Two Appointed to Named Professorships

A nationally known expert on race, gender, and identity politics and a professor who studies contemporary art and the cultural representations of AIDS each have been appointed to named professorships at the University.

Signithia Fordham

Signithia Fordham, who holds dual appointments in the anthropology department and in the Susan B. Anthony Institute for Gender and Women’s Studies, has assumed the title of Susan B. Anthony Professor of Gender and Women’s Studies.

Fordham’s three-year study of a public high school in Washington, D.C., chronicling the ways that black students resist conforming to the mores of a school system in exchange for academic achievement evoked debate among educators in the decade after her results were first published in 1986. The findings were detailed and expanded in her 1996 book, Blacked Out: Dilemmas of Race, Identity and Success at Capital High.

Established to promote research and teaching in gender and women’s studies, the Anthony Professorship is awarded to a scholar every five years.

Douglas Crimp

Douglas Crimp, professor in the Department of Art and Art History and codirector of the Visual and Cultural Studies Program, has been named the Fanny Knapp Allen Professor of Art History.

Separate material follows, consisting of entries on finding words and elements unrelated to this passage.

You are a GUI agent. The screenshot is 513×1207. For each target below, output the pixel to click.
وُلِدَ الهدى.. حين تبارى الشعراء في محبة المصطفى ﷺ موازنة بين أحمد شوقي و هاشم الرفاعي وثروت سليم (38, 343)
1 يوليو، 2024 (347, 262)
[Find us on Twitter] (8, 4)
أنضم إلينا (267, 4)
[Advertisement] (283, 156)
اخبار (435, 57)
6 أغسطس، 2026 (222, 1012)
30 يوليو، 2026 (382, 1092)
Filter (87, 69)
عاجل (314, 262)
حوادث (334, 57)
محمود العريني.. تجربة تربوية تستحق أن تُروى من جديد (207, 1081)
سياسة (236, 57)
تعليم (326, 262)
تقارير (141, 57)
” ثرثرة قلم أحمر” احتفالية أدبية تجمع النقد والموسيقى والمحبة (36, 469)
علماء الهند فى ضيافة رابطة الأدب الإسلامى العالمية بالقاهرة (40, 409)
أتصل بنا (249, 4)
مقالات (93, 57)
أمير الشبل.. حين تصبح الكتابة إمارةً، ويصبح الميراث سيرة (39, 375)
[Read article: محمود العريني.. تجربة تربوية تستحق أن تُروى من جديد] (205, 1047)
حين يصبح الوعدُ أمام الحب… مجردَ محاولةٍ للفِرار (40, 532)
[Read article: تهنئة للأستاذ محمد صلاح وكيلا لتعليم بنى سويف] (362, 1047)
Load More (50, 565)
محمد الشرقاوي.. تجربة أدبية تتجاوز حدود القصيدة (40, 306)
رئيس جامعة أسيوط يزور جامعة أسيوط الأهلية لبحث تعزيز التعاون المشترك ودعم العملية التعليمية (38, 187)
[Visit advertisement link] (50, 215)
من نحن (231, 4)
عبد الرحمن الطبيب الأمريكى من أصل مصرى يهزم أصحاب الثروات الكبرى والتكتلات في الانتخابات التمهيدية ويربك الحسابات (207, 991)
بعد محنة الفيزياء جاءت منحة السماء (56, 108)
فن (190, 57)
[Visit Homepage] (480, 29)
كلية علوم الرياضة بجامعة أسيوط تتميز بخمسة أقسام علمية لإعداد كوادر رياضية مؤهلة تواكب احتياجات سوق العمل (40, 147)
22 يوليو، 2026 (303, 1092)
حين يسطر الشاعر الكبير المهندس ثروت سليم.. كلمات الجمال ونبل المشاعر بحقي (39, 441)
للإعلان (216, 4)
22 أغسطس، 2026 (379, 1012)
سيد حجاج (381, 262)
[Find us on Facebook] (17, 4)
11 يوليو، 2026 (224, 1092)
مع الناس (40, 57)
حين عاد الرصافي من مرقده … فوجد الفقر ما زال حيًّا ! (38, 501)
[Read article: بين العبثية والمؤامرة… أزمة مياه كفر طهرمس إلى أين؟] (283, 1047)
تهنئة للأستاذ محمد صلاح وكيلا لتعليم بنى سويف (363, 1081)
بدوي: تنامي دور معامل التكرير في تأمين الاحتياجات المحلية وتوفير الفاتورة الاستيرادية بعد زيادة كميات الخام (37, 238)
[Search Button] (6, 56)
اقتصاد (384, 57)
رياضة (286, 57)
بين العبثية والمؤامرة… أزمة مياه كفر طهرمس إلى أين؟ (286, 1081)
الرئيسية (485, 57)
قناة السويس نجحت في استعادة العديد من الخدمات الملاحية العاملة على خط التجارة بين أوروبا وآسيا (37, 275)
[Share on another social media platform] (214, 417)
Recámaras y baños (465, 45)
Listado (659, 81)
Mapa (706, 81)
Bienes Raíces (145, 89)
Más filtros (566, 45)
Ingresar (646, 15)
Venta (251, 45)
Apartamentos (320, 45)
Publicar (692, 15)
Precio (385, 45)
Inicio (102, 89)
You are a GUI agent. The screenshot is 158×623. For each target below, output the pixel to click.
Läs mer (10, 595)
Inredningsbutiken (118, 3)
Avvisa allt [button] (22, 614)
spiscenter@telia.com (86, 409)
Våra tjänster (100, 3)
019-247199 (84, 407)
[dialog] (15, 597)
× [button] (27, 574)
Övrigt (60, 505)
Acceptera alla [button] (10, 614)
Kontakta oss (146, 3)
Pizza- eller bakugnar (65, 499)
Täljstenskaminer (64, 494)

A theoretician of postmodernism in the visual arts, Crimp has concentrated on the politics and cultural analysis of AIDS since the late 1980s.

His 2002 book, Melancholia and Moralism: Essays on AIDS and Queer Politics, collects his critical analysis of political inaction on that topic.

The professorship is named for Fanny Knapp Allen, an amateur painter and supporter of artists in her lifetime. She donated funds for scholarships at the University, and the professorship was created in 1980 to recognize her.